Put everything from the line containing "You are a computer-use" down to the last line into a JSON list of strings, one string per line, with blank lines skipped and the pictures left out.

____

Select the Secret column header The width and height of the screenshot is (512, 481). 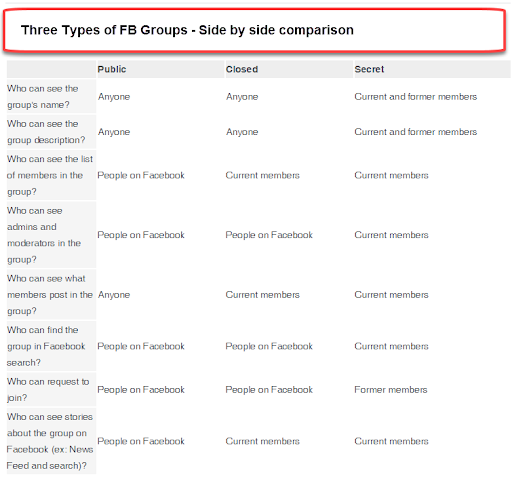369,69
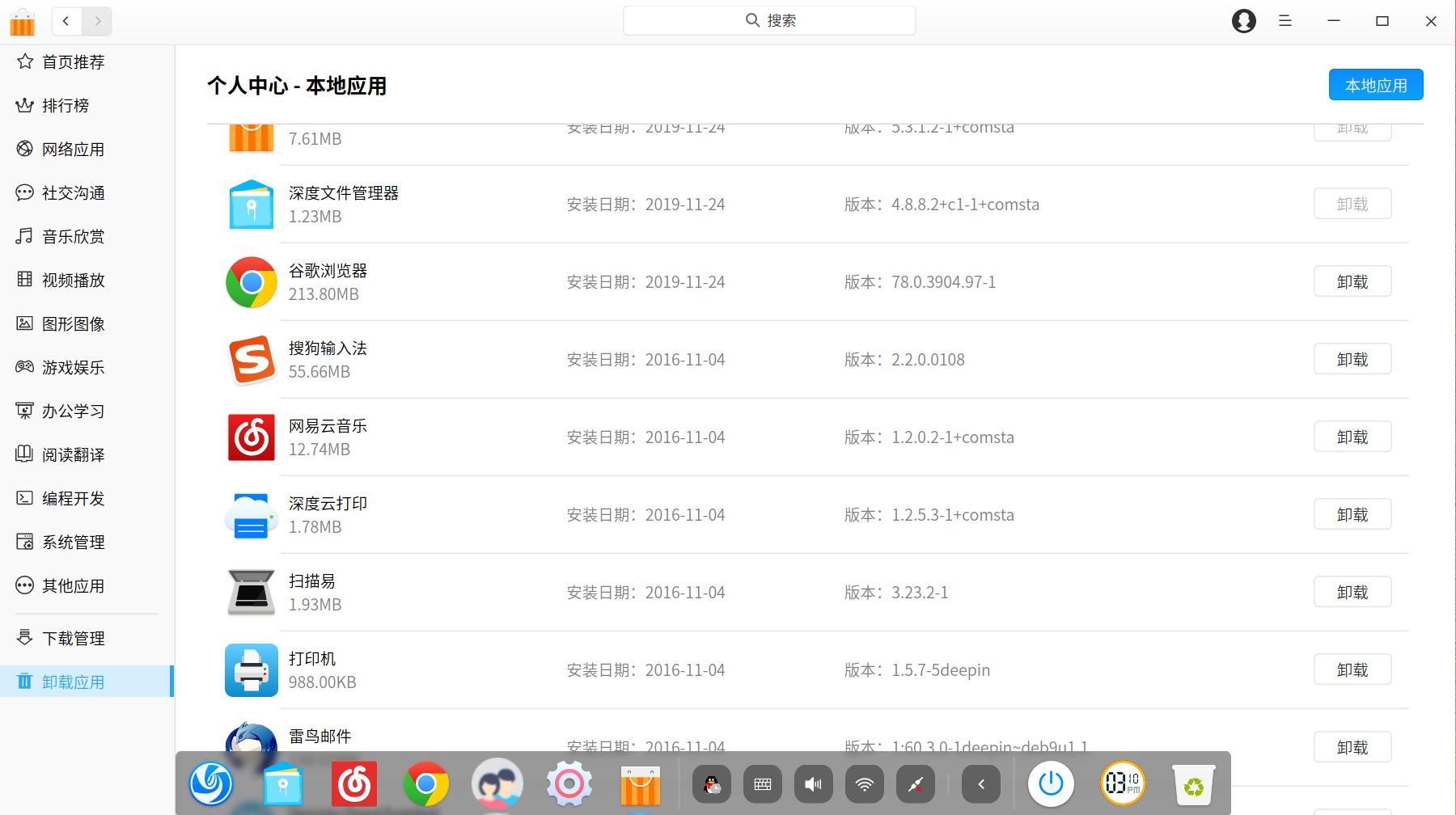Switch to 首页推荐 in the sidebar
Viewport: 1456px width, 815px height.
[x=73, y=61]
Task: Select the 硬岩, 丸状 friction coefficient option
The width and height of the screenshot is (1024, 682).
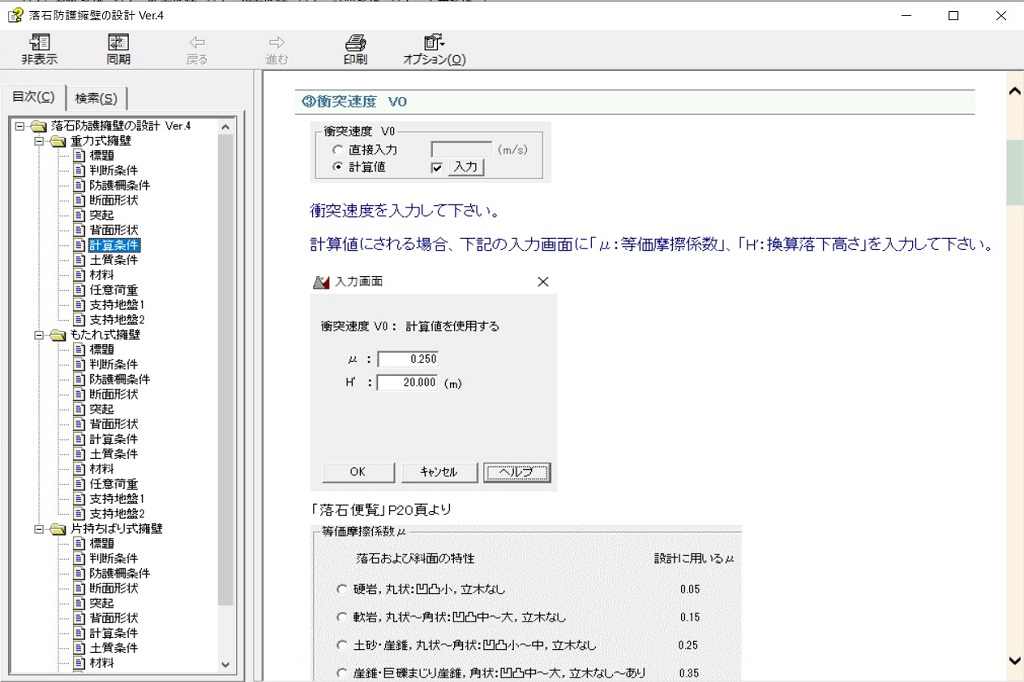Action: (343, 589)
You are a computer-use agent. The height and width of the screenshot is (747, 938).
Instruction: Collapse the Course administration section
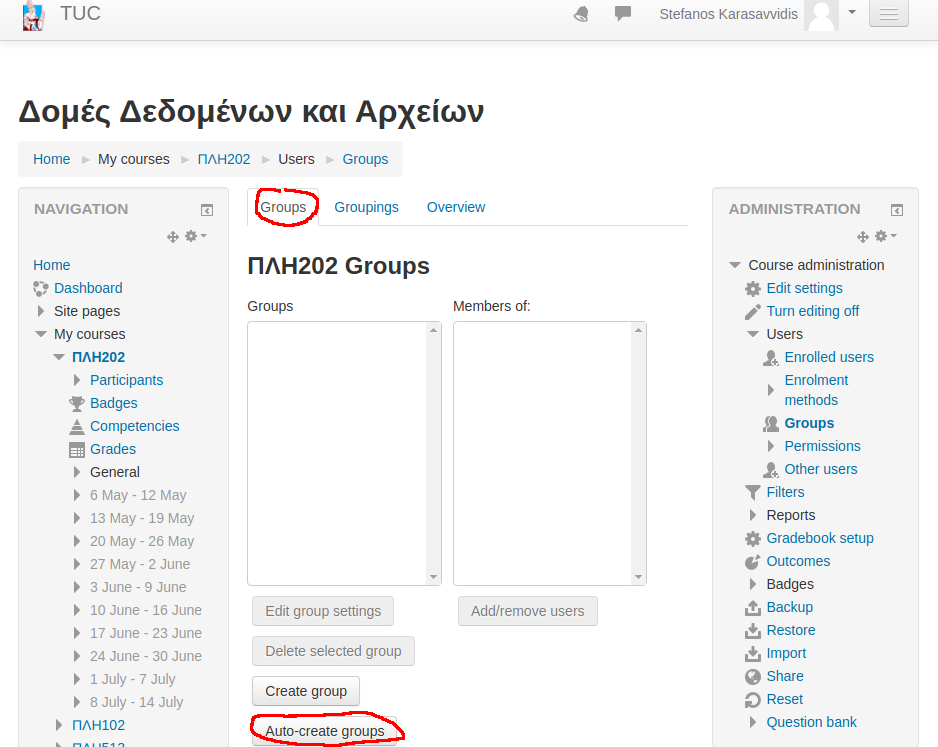[735, 265]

____

• **Solution to this problem**:
[
  "You are a computer-use agent. The height and width of the screenshot is (747, 938).",
  "Instruction: Collapse the Course administration section",
  "[735, 265]"
]